Semejante ritmo, tan exigente como en cierto modo conformista, pone en una difícil tesitura a la propia serie. ¿Por qué tendría que ser superior La cúpula de cristal, en la que una psicóloga forense regresa a su pueblo natal para enfrentarse al secuestro de una niña al tiempo que revive los fantasmas de su infancia, a la argentina Atrapados, la española El jardinero, o la también sueca Los crímenes de Åre, por poner solo algunos ejemplos de las últimas semanas?
Lo cierto es que, al igual que los mil derivados de psycho-thriller que adornaron las carteleras cinematográficas de los noventa tras el éxito de El silencio de los corderos, y perduraron durante las dos décadas siguientes, La cúpula de cristal no necesita serlo para agradar a su público. La serie que protagoniza la atractiva Léonie Vincent cumple su cometido y lo cumple bien, sabedora que su mezcla de traumas personales, secretos familiares y excelentes paisajes suecos de este género en su variedad nórdica apasionan al público.
Otra cuestión bien distinta es que el guion, que ciertamente se las arregla para manejarse dentro de su previsibilidad, y pese a su acotada duración de seis episodios, se hubiera beneficiado de una buena poda para así privilegiar la tensión sobre el drama, la intensidad de las revelaciones sobre el desarrollo de personajes. Lo cierto es que, pese a que cualquier espectador espabilado puede descubrir al culpable a las primeras de cambio, La cúpula de cristal se apaña a sí misma lo bastante bien para mantener la atención durante una razonable cantidad de tiempo pese a las inevitables reiteraciones.

Pero de nada sirve pedirle peras a un olmo, y a una miniserie de Netflix que se convierta en una película de dos horas.

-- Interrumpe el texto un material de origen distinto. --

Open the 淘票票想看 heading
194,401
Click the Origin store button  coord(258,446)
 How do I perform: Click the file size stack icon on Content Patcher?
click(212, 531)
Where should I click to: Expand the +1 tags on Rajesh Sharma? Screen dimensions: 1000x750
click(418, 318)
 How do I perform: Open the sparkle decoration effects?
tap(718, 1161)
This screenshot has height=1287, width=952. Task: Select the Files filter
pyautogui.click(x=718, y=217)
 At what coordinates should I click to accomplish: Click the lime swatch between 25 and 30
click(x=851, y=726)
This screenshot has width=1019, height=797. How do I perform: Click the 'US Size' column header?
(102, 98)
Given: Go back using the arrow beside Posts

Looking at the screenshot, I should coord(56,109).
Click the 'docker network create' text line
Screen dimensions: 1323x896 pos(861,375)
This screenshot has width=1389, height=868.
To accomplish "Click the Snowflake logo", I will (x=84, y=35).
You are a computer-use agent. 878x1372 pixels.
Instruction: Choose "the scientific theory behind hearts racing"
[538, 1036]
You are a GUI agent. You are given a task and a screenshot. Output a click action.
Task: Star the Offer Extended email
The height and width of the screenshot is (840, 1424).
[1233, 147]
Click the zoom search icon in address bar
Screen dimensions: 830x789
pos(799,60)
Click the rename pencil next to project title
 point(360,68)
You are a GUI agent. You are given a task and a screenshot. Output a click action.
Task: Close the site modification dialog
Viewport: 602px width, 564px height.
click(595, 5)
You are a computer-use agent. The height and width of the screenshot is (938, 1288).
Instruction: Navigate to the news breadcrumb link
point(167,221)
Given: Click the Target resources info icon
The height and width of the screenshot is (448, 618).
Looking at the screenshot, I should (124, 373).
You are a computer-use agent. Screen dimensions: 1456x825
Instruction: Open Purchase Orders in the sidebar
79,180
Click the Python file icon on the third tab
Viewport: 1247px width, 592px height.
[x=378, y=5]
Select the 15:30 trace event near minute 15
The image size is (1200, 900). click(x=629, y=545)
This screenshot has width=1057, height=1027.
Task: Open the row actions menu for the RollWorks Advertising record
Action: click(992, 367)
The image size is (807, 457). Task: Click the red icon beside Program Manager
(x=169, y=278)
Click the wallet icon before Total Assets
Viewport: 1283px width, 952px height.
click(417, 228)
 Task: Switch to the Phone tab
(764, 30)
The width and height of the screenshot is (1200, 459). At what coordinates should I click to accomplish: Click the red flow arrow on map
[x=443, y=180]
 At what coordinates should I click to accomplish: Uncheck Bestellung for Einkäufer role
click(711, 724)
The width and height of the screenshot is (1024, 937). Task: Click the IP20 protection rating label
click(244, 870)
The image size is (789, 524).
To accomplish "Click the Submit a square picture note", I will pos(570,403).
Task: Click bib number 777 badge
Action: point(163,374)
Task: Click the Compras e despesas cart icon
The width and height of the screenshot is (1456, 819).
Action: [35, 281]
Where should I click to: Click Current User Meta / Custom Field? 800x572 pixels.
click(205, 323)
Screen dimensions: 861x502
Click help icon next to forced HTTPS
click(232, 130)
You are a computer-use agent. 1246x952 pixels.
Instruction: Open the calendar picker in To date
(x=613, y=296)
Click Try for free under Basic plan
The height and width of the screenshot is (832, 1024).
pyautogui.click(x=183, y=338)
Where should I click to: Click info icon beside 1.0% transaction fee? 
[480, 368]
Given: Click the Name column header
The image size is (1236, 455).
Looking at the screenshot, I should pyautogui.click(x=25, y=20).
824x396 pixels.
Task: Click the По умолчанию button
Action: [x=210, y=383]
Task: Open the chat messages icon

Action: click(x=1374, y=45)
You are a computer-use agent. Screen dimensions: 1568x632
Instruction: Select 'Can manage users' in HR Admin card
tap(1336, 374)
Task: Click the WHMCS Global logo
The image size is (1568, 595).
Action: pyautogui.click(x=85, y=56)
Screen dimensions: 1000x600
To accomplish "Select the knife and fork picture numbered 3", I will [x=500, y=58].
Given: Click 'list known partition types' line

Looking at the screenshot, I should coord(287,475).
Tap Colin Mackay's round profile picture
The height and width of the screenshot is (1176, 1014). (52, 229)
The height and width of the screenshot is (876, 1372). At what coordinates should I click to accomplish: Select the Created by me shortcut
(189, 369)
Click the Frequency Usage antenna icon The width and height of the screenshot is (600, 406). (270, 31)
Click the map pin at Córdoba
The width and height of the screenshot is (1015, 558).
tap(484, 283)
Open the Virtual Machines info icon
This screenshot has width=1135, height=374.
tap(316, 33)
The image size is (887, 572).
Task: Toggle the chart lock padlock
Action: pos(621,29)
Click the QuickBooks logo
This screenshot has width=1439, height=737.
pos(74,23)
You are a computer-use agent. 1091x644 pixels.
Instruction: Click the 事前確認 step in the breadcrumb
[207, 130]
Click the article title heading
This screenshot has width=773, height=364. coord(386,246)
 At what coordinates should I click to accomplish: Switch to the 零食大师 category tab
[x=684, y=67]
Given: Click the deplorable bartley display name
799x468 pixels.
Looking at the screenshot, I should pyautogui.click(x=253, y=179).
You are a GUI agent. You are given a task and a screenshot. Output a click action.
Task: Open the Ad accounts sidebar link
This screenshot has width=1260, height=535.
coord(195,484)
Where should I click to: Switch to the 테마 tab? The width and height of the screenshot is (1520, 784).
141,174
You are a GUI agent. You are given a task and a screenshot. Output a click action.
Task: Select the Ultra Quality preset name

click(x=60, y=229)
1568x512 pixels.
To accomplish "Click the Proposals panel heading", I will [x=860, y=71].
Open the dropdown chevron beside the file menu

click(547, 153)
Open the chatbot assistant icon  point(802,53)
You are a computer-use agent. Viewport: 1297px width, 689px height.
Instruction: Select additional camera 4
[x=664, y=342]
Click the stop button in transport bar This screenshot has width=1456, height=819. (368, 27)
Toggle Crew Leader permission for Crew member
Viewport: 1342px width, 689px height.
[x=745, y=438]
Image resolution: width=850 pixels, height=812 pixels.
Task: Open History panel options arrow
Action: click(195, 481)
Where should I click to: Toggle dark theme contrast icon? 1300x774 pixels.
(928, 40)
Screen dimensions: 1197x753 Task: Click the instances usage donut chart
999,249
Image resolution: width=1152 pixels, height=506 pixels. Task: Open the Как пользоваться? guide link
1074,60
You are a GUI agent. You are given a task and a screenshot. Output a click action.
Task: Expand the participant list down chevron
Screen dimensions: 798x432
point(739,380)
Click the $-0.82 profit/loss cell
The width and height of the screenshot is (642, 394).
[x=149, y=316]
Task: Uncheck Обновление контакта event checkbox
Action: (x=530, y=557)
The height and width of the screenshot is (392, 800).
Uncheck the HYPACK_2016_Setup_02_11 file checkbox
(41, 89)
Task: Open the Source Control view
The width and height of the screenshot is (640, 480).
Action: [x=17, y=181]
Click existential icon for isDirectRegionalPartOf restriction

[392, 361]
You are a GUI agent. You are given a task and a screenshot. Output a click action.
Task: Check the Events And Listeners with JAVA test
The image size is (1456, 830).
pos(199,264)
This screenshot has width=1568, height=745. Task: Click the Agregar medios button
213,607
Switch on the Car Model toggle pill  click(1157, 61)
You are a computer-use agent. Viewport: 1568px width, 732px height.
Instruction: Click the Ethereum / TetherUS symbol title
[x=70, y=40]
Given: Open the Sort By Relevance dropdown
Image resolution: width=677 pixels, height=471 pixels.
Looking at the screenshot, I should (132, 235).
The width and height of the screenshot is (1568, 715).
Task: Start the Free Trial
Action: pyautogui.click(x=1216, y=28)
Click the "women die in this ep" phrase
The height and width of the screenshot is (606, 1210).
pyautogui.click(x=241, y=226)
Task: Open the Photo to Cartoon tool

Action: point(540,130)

No lo es, y por ende, solo queda valorar lo que tenemos: si bien el molde de Netflix y otras plataformas para este tipo de ficciones va camino de romperse, la serie obsequia con un par de conceptos bien plasmados, jugando con parsimonia de las autoridades, el peso del pasado sobre todos los personajes, y apretando aún más, la evidente identificación de la heroína con la niña secuestrada.
Lo mejor, su reparto, encabezado por la citada Léonie Vincent, tan inexpresiva como misteriosa, y sobre todo el más experimentado Johan Hedenberg, su padre adoptivo en la ficción. Y, por supuesto, los extraordinarios y fantasmales paisajes rurales suecos, que hacen la mitad del trabajo a sus responsables.